WHAT IS BEING ASKED:
Set down the lines of the data exactly, starting at the first and stopping after the line containing "Task: Open the".

Stored data entries

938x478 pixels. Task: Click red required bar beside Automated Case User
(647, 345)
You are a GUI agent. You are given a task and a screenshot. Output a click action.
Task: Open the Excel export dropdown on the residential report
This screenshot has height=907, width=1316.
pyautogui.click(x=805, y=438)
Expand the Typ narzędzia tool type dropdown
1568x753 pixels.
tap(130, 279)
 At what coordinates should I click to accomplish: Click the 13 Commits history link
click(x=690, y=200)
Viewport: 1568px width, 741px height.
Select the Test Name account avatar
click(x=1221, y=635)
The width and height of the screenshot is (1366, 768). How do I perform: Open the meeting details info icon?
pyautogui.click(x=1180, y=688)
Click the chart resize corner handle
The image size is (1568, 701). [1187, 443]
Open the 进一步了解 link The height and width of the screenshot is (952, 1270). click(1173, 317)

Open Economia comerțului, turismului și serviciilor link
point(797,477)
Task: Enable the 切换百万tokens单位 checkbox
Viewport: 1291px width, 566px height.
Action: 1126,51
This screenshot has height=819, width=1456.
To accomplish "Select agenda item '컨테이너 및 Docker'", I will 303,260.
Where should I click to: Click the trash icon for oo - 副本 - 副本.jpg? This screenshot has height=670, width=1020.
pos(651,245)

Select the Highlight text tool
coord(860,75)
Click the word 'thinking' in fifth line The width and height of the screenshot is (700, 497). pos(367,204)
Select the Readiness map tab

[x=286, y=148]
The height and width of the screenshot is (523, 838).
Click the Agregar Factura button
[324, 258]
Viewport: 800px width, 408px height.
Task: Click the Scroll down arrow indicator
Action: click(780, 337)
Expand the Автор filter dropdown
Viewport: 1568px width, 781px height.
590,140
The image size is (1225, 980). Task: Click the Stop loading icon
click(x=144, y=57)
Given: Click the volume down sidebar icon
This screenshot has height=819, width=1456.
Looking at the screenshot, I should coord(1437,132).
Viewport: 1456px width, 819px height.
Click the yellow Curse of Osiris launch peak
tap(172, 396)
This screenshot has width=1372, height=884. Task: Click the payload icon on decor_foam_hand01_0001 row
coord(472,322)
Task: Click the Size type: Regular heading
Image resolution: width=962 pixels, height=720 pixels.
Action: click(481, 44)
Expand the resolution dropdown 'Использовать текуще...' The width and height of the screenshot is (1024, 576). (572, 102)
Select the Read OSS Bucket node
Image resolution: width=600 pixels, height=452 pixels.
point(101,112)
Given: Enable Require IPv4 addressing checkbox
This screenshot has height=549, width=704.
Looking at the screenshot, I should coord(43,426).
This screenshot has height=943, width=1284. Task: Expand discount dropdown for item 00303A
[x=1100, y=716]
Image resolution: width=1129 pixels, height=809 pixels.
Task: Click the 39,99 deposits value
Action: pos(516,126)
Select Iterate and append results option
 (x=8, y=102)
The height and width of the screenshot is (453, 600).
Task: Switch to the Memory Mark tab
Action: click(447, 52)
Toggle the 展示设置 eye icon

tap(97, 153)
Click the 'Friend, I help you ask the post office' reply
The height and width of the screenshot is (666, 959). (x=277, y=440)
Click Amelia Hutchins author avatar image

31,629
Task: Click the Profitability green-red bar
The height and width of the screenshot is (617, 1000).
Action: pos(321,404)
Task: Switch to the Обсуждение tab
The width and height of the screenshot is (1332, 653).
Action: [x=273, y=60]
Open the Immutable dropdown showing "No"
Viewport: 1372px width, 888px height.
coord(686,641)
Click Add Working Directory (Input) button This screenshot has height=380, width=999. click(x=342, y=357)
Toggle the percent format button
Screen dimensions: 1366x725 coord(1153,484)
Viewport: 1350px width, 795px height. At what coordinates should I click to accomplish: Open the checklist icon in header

SOLUTION TO THE PROBLEM:
938x478 pixels. Task: Click red required bar beside Automated Case User
(647, 345)
You are a GUI agent. You are given a task and a screenshot. Output a click action.
Task: Open the Excel export dropdown on the residential report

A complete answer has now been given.